Bernardus Santa Lucia Highlands Pinot Noir 2016 | Bargain No Brainer Full Throttle Pinot
Full-throttle, Pinot Noir showing bright ruby in color. Savory herbs, black cherry and raspberry, and dark chocolate dominate the nose. Round on entry with plush tannins, coffee, raspberry and roasted nuts on the long finish. Drink Bernardus Santa Lucia Highlands Pinot Noir 2016 now through 2022.
Bernardus Santa Lucia Highlands Pinot Noir 2016 is a beacon of value. First, showing “vivid dusty blackberry and wild berry notes,” according to Wine Spectator. Yet, Kosta Browne’s 2014 Santa Lucia Highlands Pinot Noir will set you back $104. But this Bernardus Santa Lucia Highlands Pinot Noir 2016 boasts the same-appellation provenance. In addition a Burgundy expert, a homegrown winemaker, and a price that makes stocking up a no-brainer. While, Bernardus normally tops the charts with swanky, vineyard-designate Pinot Noirs that keep the Monterey champion on every critic’s radar. But the 2016 Pinot may be the best bargain of the year!

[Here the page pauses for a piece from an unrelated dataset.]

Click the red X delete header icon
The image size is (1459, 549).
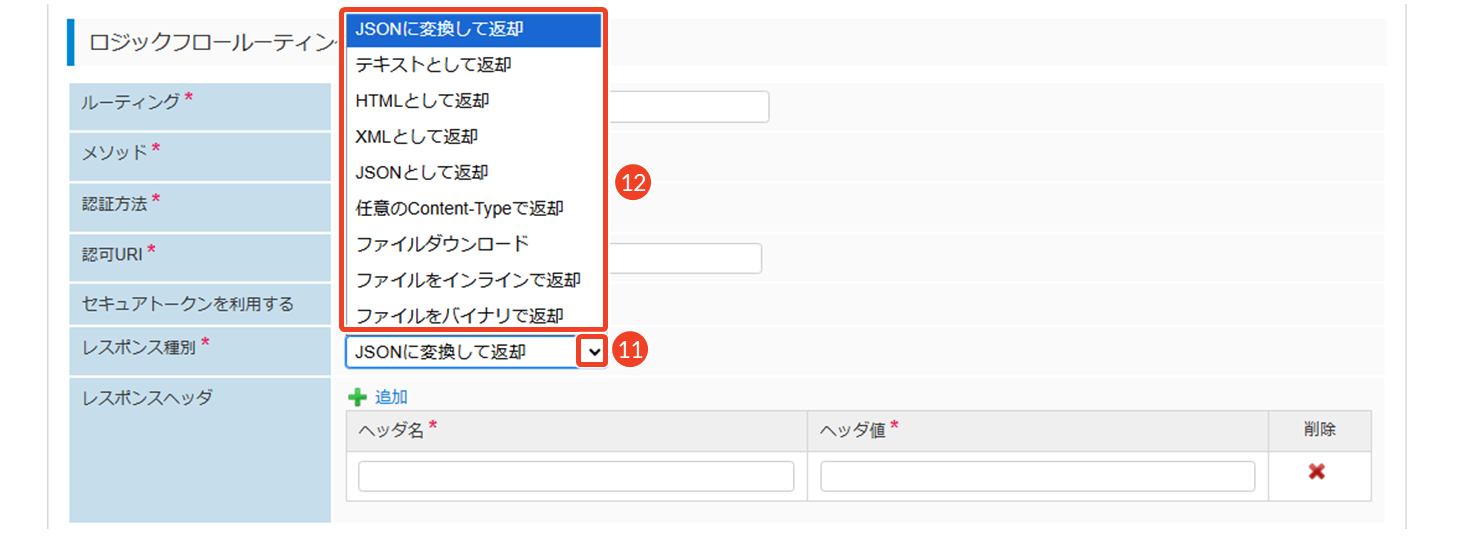(1316, 472)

Santa Lucia Highlands | Bernardus Winery
Bernardus’ three estate vineyards — first, Marinus, located in Cachagua and planted to Cabernet Sauvignon, Merlot, Cabernet Franc, Petit Verdot, and Malbec. Next, Featherbow, Petit Verdot and Cabernet Sauvignon grow in front of the winery. Finally, Ingrid’s Vineyard, located 10 miles west of Marinus and planted to Chardonnay and Pinot Noir — are managed by Matt Shea. A champion of sustainable practices that ensure vine and soil health while reducing reliance on chemical fertilizers and pesticides. His goal is to produce the best possible fruit while caring for the land on which it grows.
Winemaker Dean De Korth
Crafted by winemaker Dean De Korth, a Monterey native who has spent time at Burgundy giants Leflaive, Lafon, and Morey. While this lively, cherry-scented red is already drawing raves from the Bernardus fans who locked into bottles of our first allocation, like this 5-star rant: “Great big flavor, lovely lasting finish. Let this one open for at least an hour before drinking!”

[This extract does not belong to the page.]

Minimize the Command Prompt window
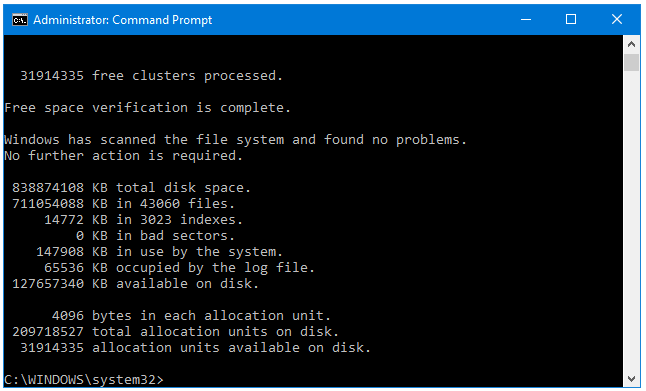The image size is (646, 391). [x=526, y=19]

Give Dean De Korth those raw materials, and something special is bound to happen. And he’s proven that it doesn’t take a big-name vineyard to make a big-time impact. So in 2016, he blended grapes from four vineyards. Including from their exclusive Ingrid’s vineyard, an oceanside site normally reserved for their $80 single-vineyard bottling. Granite soils and Pacific influence collide in this crimson gem, producing a fresh, spicy, distinctly Californian Pinot. Ten months in French oak adds cult-level swagger to this value bottling in the form of dark chocolate, toasted nuts, and coffee across its velvety-smooth palate.